Whereas the traditional PC gaming industry was crowded with relatively large amount of game developers (suppliers), toy & game stores (mediators), and gamers (buyers), the current gaming industry is dominated by one online platform. This platform sensed and seized the opportunity of providing games through an online network platform: Steam. Steam is a platform on which developers can sell content, and where users can purchase and play games. Furthermore, in certain games users are able to add modifications to a so-called “workshop”. Other users can download these modifications which might improve the gameplay. Thereby, users become co-creators of value on the platform.

Steam

Steam benefits from network effects, meaning that the value of the network depends on the number of other network users.
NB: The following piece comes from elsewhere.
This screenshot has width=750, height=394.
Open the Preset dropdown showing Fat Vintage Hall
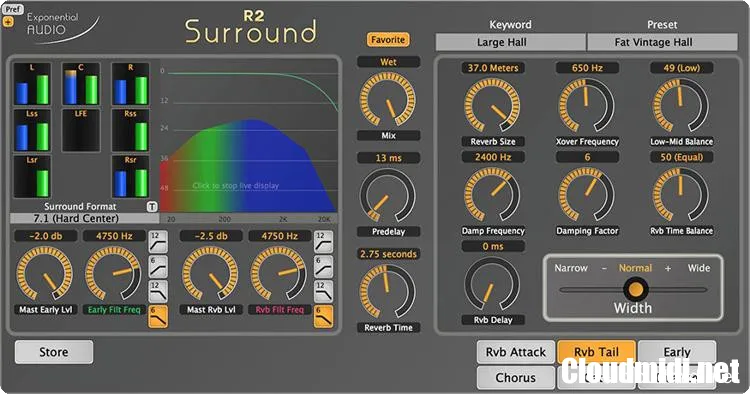coord(662,42)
The two users of the platform that will be focused on in this blog are the game developers and the gamers. The network effects are mainly direct, and are present in various forms.

First, same-side positive effects are effects for each side, where an increase in number of users at the own side will benefit that very side. Steam enables gamers to play games online with friends and unknown other online gamers. Many of the games have the opportunity to play with, or against other players around the world online. Furthermore, the platform provides a forum on which users can share their experiences in a large community. Here as well, the more users that provide input, the more users will benefit from being part of the community. For developers, some negative same-side network effects might exist, because they may end up as competitors in reaching customers. Gamers do have a high willingness to pay, but only for high-quality games. Hence, developers should aim to deliver superior value in order to become a community-favourite.

Second, cross-side positive effects are effects in each direction, where an increase in numbers of users at the one side will benefit the other side. In Steam, an increase in potential gamers benefits the side with developers as they have a larger customer base they can potentially reach with their developed games. And, as there is a potential customer base of 100 million users, even small developers who develop games that would not have enough potential to reach a customer base in the traditional market can now reach a large enough group of customers in the so-called “long-tail. Similarly, for gamers, the more developers that are developing games for the platform, the more choice there is, and the larger the chance is to find a game that is actually satisfying their personal needs.

In terms of pricing, Steam created a smart strategy by which the developers are at the subsidy side, and the gamers at the money side. Developers are seeking for high quantity of gamers, and can gain access to the platform for €90 euro (which will be fully transferred to a charity), and can subsequently develop as many games as they like for the platform. They can submit their developed games and once approved, it is published on the platform. Gamers are looking for high-quality games, which they can purchase on the platform. Steam takes a 30% cut on the revenues of the published games, which is their main source of revenues. In total, the platform raised about $1.5 billion in 2014, of which a third was raised by their self-published games. 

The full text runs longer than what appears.